Everyone talks about passwords being hashed, but no one yet said whether they are also salted? Salted passwords are still considered completely safe from cracking, whereas unsalted are completely unsafe. (There are sites out there that look up hashes in a database generated from leaked passwords and generated phrases, and others can do a rainbow attacks on the hash)

 

So are the hashes salted, and is the salt trusted to be random enough?

 

A final note, it's definitely worth changing your password now, opposed to what some say, and just change it again when the leak is closed.
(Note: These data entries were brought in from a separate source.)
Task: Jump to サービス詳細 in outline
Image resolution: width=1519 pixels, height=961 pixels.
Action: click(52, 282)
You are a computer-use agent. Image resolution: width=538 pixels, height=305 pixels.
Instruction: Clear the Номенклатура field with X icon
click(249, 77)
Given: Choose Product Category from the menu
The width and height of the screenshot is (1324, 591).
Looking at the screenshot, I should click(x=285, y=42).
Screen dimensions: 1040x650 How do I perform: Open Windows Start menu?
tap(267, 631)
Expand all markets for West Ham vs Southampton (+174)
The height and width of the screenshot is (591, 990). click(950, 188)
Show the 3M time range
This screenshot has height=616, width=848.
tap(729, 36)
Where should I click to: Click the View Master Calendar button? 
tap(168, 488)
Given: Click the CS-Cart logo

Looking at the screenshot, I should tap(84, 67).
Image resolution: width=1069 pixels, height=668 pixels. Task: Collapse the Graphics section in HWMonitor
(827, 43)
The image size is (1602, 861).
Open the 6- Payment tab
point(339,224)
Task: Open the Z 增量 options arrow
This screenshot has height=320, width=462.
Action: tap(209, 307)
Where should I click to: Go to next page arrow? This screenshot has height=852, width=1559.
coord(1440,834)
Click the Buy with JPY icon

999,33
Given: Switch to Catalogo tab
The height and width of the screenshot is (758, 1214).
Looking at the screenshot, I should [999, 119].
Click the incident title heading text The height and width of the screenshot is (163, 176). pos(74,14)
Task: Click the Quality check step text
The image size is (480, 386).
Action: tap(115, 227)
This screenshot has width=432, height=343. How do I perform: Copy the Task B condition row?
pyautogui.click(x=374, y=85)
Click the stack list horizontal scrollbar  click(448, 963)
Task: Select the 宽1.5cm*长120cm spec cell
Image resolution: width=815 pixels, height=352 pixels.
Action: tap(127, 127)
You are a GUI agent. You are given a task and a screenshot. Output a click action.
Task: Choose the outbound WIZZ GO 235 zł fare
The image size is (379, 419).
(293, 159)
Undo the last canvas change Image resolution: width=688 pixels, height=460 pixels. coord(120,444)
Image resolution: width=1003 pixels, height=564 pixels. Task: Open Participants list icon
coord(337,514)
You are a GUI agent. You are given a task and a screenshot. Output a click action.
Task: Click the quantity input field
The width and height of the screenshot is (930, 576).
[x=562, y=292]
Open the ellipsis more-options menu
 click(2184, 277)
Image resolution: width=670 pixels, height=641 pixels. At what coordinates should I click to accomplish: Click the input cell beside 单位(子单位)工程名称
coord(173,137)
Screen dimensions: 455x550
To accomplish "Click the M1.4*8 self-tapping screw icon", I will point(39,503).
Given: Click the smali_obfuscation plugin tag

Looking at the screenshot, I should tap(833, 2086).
The post in the OP says it's Bcrypt, and the Bcrypt Wikipedia page says it uses salts in the second sentence.

[YoshizinGordin]

i've just sucessfully changed my password to a jumble of all existent accents in brazilian portuguese. 

[Mr. Freeze]

Where are the admins on this? Or even the mods? 

[7Mahonin]

Removed 

Edited October 14, 2022 by 7Mahonin

[Ludi]

8 minutes ago, SFFlowerBoy said:

How does that work. Is the Owner just inactive?

 

No, the site I believe is owned by a third party. That's what I remember anyways, don't take that as gospel.

[A Nobody]

I swear if something happens to my email...

[NoXion]

2 minutes ago, 7Mahonin said:

Whoever’s responsible is low life scum who will never amount to anything of any significance in their lifetime.

 

Not just that, but it seems like a lot of effort for little reward. It's not like this is the kind of site where people are going to be chucking around their bank details.

[Zom-B]

5 minutes ago, Kinsie said:

The post in the OP says it's Bcrypt, and the Bcrypt Wikipedia page says it uses salts in the second sentence.

I don't see it

 

[edit] Of I had to click through to the twit. I hate twitter.

Edited October 13, 2022 by Zom-B

[Kinsie]

1 minute ago, Zom-B said:

I don't see it

[Mauzki]

Gasp

Change ya password, that's really all you need to do.

[Misty]

1 minute ago, A Nobody said:

I swear if something happens to my email...

Nothing will happen to your email, now just go to touch some grass. 

[Mauzki]

1 minute ago, NoXion said:

 

Not just that, but it seems like a lot of effort for little reward. It's not like this is the kind of site where people are going to be chucking around their bank details.

This is a no to the nudes thread, then?

[mrthejoshmon]

I just realised that there's a 100% chance I lied about my age when signing up, outside of my IP (which is constantly changing) and my email (that someone has already signed up to several newsletters before this) they ain't copping much.

Edited October 13, 2022 by mrthejoshmon

[nkl]

Changed password, enabled 2fa. So what now?

[Rykzeon]

Random Password Generator (incase you lazy to search it):

• https://passwords-generator.org/
• https://www.passwordsgenerators.net/

Maybe try to turn off the internet when you generating the password with the online password generator :p
BTW, I'm not a technician or programmer so eh.

[Herr Dethnout]

I will only accept that hack as real if @John Carmack makes a post.

[Gez]

19 minutes ago, Poxel12 said:

Well, this is terrible. Time to change my password to be more polish.

Change it to "hasło".

[Poxel12]

1 minute ago, Gez said:

Change it to "hasło".

There is not enough polishness in this password.